:: EXTRACTED TEXT ::

The Company has been advised by its legal advisers that the proposed amendments to the Memorandum and Articles of Association are in compliance with the requirements of both the Listing Rules and the Cayman Islands laws. The Company also confirmed that there is nothing unusual about the proposed amendments to the Memorandum and Articles of Association for a company listed on the Stock Exchange.
The Chinese translation of the Memorandum and Articles of Association is for Shareholders’ reference only. In case there is any inconsistency between the English version and the Chinese version, the English version shall prevail.
NOTICE OF ANNUAL GENERAL MEETING
The Notice is set out on pages 15 to 19 of this circular. Resolutions to be proposed at the AGM include, inter alia:
-
(i) an ordinary resolution to approve the General Mandate (including the extended General Mandate) and the Repurchase Mandate;
-
(ii) an ordinary resolution to approve the proposed re-election of the retiring Directors, namely Mr. Duan as an executive Director and each of Mr. Bao and Mr. Jing as an independent non-executive Director;
-
(iii) a special resolution to approve and amend the Memorandum and Articles of Association and to adopt an amended and restated Memorandum and Articles of Association; and
-
(iv) an ordinary resolution to approve other ordinary businesses to be considered, including, among others, the approval of the audited financial statements and reports of the Directors and auditors of the Company, the fixing of Directors’ remuneration, the appointment of the incumbent auditors of the Company and the authorization to the Board to fix their remuneration.

:::
:: AVAILABLE DATA ::

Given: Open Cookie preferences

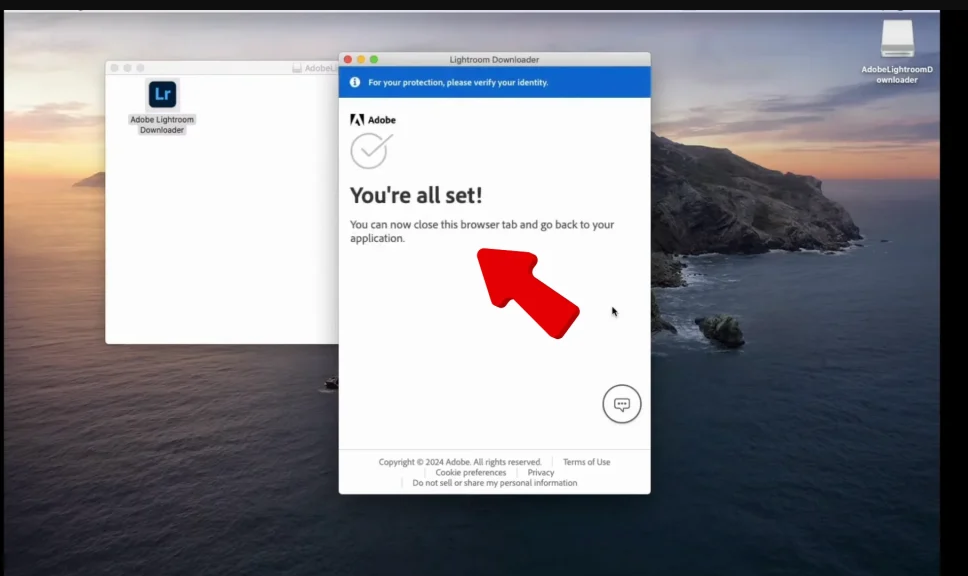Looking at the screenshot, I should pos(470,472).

:::

→ **PROBLEM DESCRIPTION**: Resume the shareholder circular about the annual general meeting, continuing right after its final listed resolution on ordinary business.

→ **RIGHT ANSWER**:
FORM OF PROXY
A proxy form for use at the AGM is enclosed herein. Whether or not you intend to attend the AGM, you are requested to complete and return the accompanying proxy form in accordance with the instructions printed thereon not less than 48 hours before the time appointed for the holding of the AGM or any adjournment thereof. Completion and return of the proxy form will not preclude you from attending and voting in person at the AGM or any adjournment thereof if you so wish.
– 7 –
LETTER FROM THE BOARD
VOTING BY POLL
Pursuant to rule 13.39(4) of the Listing Rules, any vote of Shareholders at a general meeting must be taken by poll. At the AGM, the chairman of the meeting will exercise his power under the Articles of Association to put all the resolutions set out in the Notice to the vote by way of poll.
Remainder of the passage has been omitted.